Contributors to the fund include the Autodesk Foundation, the philanthropic arm of Autodesk. The foundation also contributed to Venture Fund I.
"We are proud to have been an early investor of the Closed Loop Ventures Group and are doubling down on our commitment to help scale the emerging design and manufacturing approaches that make end-to-end circularity possible," said Joe Speicher, executive director of the Autodesk Foundation and head of sustainability at Autodesk, in a statement.
Another big-name funder is Microsoft.
"Our investment in the Ventures Group’s Fund II is a key part of our efforts toward our 2030 zero waste goals, driven by the innovators and emerging companies that help make this possible," said Brandon Middaugh of Microsoft’s Climate Innovation Fund, an investor in Closed Loop Partners’ funds, in a statement.
What we want to see is that we are not the only dedicated fund in the space, as we are today, to invest in these early stage circular economy companies.

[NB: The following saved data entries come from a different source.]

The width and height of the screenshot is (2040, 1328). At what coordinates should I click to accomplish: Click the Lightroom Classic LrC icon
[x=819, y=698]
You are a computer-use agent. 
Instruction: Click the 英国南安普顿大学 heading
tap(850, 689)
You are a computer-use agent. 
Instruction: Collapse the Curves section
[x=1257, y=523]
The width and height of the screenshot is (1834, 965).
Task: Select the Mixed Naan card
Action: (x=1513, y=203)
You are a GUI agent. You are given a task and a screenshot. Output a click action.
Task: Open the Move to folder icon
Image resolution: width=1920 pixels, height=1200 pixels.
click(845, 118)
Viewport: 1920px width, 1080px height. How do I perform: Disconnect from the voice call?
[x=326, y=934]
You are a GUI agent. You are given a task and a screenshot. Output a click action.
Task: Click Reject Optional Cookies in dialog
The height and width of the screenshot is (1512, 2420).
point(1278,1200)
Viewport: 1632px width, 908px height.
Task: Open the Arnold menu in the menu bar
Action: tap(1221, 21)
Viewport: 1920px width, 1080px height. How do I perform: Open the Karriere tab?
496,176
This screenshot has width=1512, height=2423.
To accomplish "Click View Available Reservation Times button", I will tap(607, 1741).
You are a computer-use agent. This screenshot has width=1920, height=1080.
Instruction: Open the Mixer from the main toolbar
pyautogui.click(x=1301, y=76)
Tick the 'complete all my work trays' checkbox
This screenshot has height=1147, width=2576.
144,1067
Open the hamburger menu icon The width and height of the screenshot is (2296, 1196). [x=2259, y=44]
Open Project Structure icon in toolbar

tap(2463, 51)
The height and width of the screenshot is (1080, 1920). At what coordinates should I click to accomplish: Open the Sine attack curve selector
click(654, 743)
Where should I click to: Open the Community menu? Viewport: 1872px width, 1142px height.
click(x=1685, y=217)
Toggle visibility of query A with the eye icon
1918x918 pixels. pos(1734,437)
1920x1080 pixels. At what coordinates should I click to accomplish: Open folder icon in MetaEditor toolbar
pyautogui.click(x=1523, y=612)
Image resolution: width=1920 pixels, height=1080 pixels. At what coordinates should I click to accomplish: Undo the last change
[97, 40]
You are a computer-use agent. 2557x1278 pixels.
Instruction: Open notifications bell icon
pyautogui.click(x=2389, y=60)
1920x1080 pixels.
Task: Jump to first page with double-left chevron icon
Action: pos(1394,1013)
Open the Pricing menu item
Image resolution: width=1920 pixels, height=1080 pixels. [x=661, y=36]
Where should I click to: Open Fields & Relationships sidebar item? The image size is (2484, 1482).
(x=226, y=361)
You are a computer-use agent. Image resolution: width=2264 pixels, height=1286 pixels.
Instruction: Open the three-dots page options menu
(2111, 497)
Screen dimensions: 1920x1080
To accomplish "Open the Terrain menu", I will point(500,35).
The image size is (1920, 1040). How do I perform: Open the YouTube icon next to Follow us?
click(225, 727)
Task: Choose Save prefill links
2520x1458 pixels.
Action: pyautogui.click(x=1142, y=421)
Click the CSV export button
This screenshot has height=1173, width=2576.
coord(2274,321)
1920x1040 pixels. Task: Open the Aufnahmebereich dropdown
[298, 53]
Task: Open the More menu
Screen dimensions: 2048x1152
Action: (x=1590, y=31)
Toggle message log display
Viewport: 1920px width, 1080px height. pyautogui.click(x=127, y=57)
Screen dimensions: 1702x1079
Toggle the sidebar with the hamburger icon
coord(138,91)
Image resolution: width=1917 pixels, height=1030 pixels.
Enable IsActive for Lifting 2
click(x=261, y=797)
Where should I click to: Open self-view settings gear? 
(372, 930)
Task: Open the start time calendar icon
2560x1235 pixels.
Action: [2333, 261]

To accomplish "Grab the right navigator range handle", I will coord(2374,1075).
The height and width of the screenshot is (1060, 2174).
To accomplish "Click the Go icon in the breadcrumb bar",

Fund II has already invested in 10 companies. There’s griin, an Israel-based startup focused on on-demand zero-pollution coffee roasting, and Partsimony, which has the goal of building cognitive supply chains and increasing efficiencies for hardware companies and manufacturers.
There’s also ucrop.it, an app-based platform that has the goal of helping farmers who use various sustainability practices receive better prices from corporate customers. When farmers share their crop cycle information from their operations on the platform, prospective customers are able to view it in the form of a blockchain-recorded log, which helps them vet the farmers' sustainability practices and offer better payments. Dimpora, which develops membranes to waterproof clothing that do not contain per- and poly-fluorinated chemicals (PFCS) that are commonly found in winter gear and have been linked to human health risks, also received funding from the ventures group.
In 2022, the fund plans to make more investments (Joseph noted that companies interested in funding are always welcome to apply on the website) and wants to see even more investment in companies focused on building a circular economy.
"What we want to see is that we are not the only dedicated fund in the space, as we are today, to invest in these early-stage circular economy companies," Joseph said. "But rather that we are inviting the broader venture ecosystem to participate alongside us, and independently of us, to really accelerate the transition from this linear economy to a more circular one."